The Green Movement within the Post-Transition Context: New Challenges, New Issues, New Actors
Civic Green Policy
From Local Campaigns to a Global Change
From a Grassroots Movement to the Establishment of a New Green Party
- Part IV. The Green Movement and the Green Parties
Parties of the Change and Parties of the Status-quoConclusion
- The development and distinctiveness of the Green Movement and the green parties in Bulgaria reflect the intricate logic of the transformations, which have been taking place in Bulgarian society over the past quarter of a century. The actors of the Green Movement have responded to these processes both in the direction of system integration and – more frequently – in the direction of contesting and opposing the system, whereby in their most productive periods they have even contributed to system change.
- Much like the green parties in the West, the Bulgarian environmental movement is the result of a social evolution promoted by a middle class that has endorsed a new type of modern culture. This middle class, however, has emerged and consolidated at a different historical time and in quite a different setting. This is the reason why it mirrors peculiarities that are common for the civic movements in the countries of the former socialist system, but at the same time it manifests specific traits typical for the “Bulgarian model” of transition.
- Environmentalism is one of the few causes capable of generating wide public support in Bulgarian society on an ongoing basis. During the three stages of its evolution (the “dissident” period from the end of the 1980s, the “NGO” period during the 1990s, and the “new green wave” of the first decade of the 21st century), the Movement has been expressing public discontent, has defended public interest against private interests clad in power, and has been a unifying factor of the broad moral opposition against the practices of the political status quo. The Green Movement has also been manifesting the national attachment to Nature, the deep cultural roots of which span over centuries.
- Despite its achievements, the Green Movement has failed to embed an autonomous and influential green party of its own in the institutions of power. The Movement – Party relationships are problematic. What has gained the upper hand is the logic that the Green Movement should go without a party and that the green parties should be outside the Green Movement. The reason why is that parties take environmentalism on board to the purpose of coming to power but afterwards they rapidly get marginalized.

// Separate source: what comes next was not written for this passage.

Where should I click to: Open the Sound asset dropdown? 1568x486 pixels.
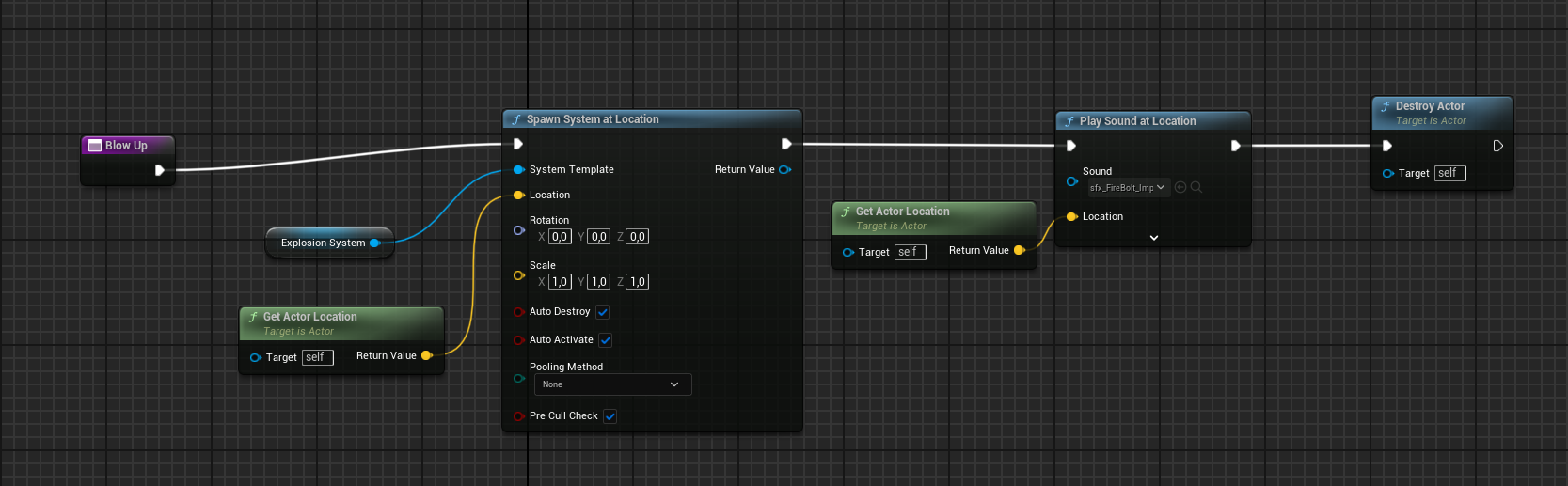[x=1128, y=187]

- The willpower for direct civic participation in the decision-making processes over the last years has marked a new stage in the development of the Green Movement. After 2005, the consolidation of the environmentalist community into a civic coalition named “For Nature in Bulgaria to Stay” and the establishment of a new green formation determined to represent an authentic environmental party (the Greens), have set up prerequisites for launching an autonomous environmental project in Bulgaria. The volatility of the party system and the voter disappointment with the parties of the status quo now have opened opportunities for new political actors to emerge.
- The integration of the environmental project goes through the lasting inclusion of the green priorities on the agendas of all political parties and in the country’s policy at large. So far, the Bulgarian political system is far from envisaging an objective like this. The role of a catalyst to these processes once again falls on the shoulders of civic society embodied by the Green Movement, whereas the hopes for a “green breakthrough” in the system will continue to be linked to the synergy between this Movement and an authentic Green Party.